Full Evaluation Path

When full_eval=True, the function runs through the entire validation dataset, calculating loss across all batches:

if full_eval:  # Meaning we want to iterate over the entire validation epoch
    current_val_epoch = dataset_loader.val_epoch
    losses = []
    while current_val_epoch == dataset_loader.val_epoch:
        batch = dataset_loader.get_batch(train=False, increment_val_idx=True)

        x, y = tokenize_and_pad_data(batch=batch, tokenizer=tokenizer, pad_id=pad_id, max_seq_len=max_seq_len,
                                     dynamic=dynamic, device=device)

        with torch.autocast(device_type=device, dtype=torch.bfloat16 if use_amp else torch.float32):
            pred = model(x)

            B, T, C = pred.shape
            loss = criterion(pred.reshape(B * T, C), y.reshape(B * T))

        losses.append(loss.item())

    return sum(losses)/len(losses)

Here’s what happens step-by-step:

Initialize tracking variables: The function first records the current validation epoch (current_val_epoch) and creates an empty list losses to store batch-level losses.
Iterate through validation data: It loops until one full validation epoch is processed.
Batch retrieval: Each batch of validation examples is fetched from the loader.
Tokenization & Padding: The batch is passed through tokenize_and_pad_data() to ensure uniform tensor sizes.
Forward pass: The model processes x under mixed precision, outputting logits of shape (batch, seq_len, vocab_size).
Loss computation: The predictions and labels are reshaped into 2D matrices, and cross-entropy loss is computed.
Aggregation: Each batch loss is appended to the list, and finally, the average loss across all batches is returned.

This mode is used at the end of each epoch to measure the model’s complete validation performance.

Single-Batch Evaluation Path

When full_eval=False, only a single batch of validation data is evaluated.
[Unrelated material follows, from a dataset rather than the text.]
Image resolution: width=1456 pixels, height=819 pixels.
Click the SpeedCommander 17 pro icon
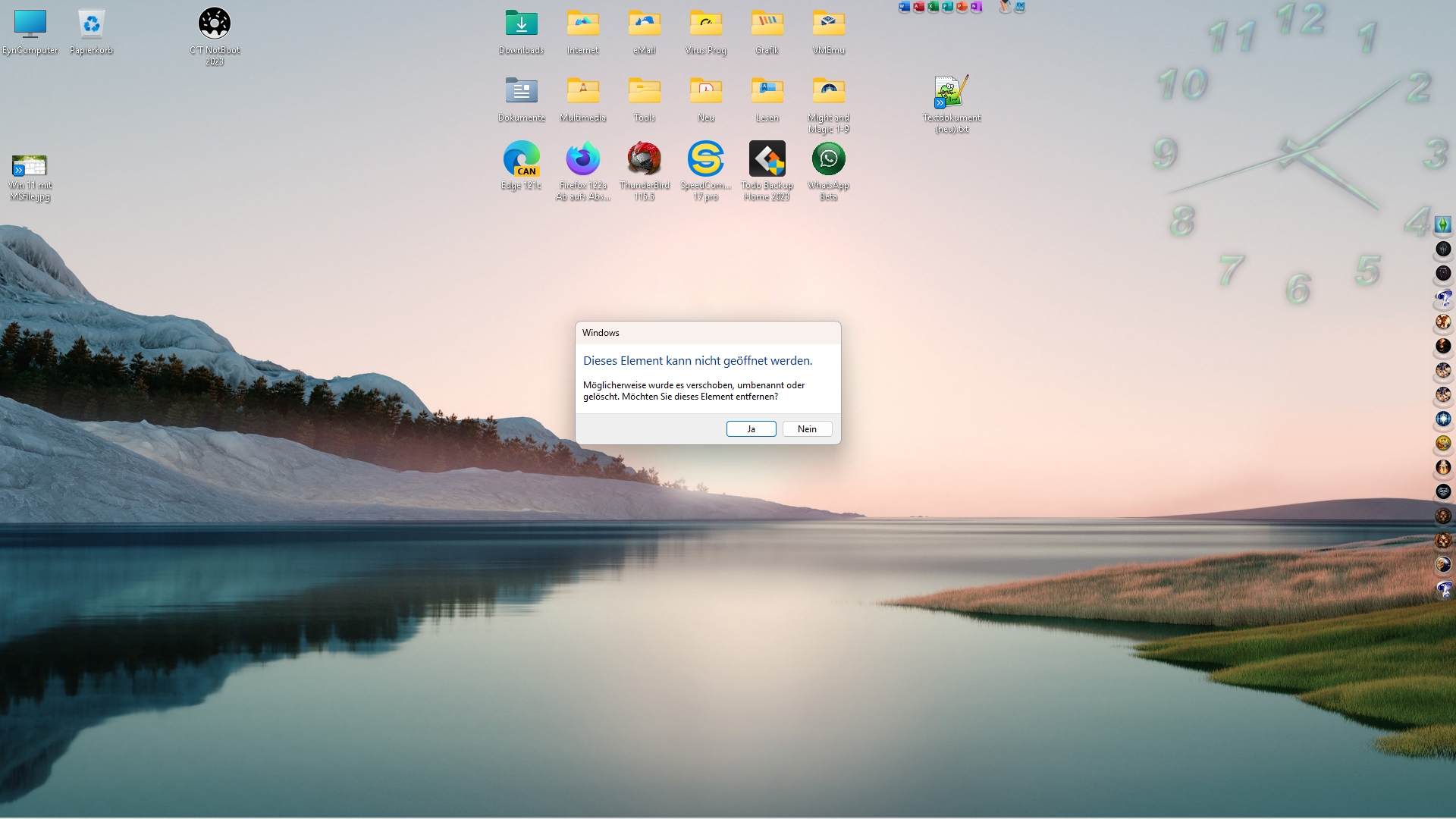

This is used for quick checks during training, at evaluation intervals:

else:  # Just want a single evaluation
    batch = dataset_loader.get_batch(train=False, increment_val_idx=False)

    x, y = tokenize_and_pad_data(batch=batch, tokenizer=tokenizer, pad_id=pad_id, max_seq_len=max_seq_len,
                                 dynamic=dynamic, device=device)

    with torch.autocast(device_type=device, dtype=torch.bfloat16 if use_amp else torch.float32):
        pred = model(x)
        B, T, C = pred.shape
        loss = criterion(pred.reshape(B * T, C), y.reshape(B * T))

    return loss.item()

This version skips looping and calculates the loss for a single batch. It is far faster and is typically used to monitor progress during training — allowing the user to see whether the loss is trending downward.

Usage Context

During fine-tuning, eval_model() is called repeatedly:

Full evaluation: Once per epoch to get the complete validation loss.
Single-batch evaluation: At regular intervals (e.g., every few hundred optimizer steps) for quick feedback.

This provides a balance between speed and accuracy in tracking model performance. Over time, decreasing validation loss (and its corresponding perplexity) signals effective alignment and improved response generation behavior.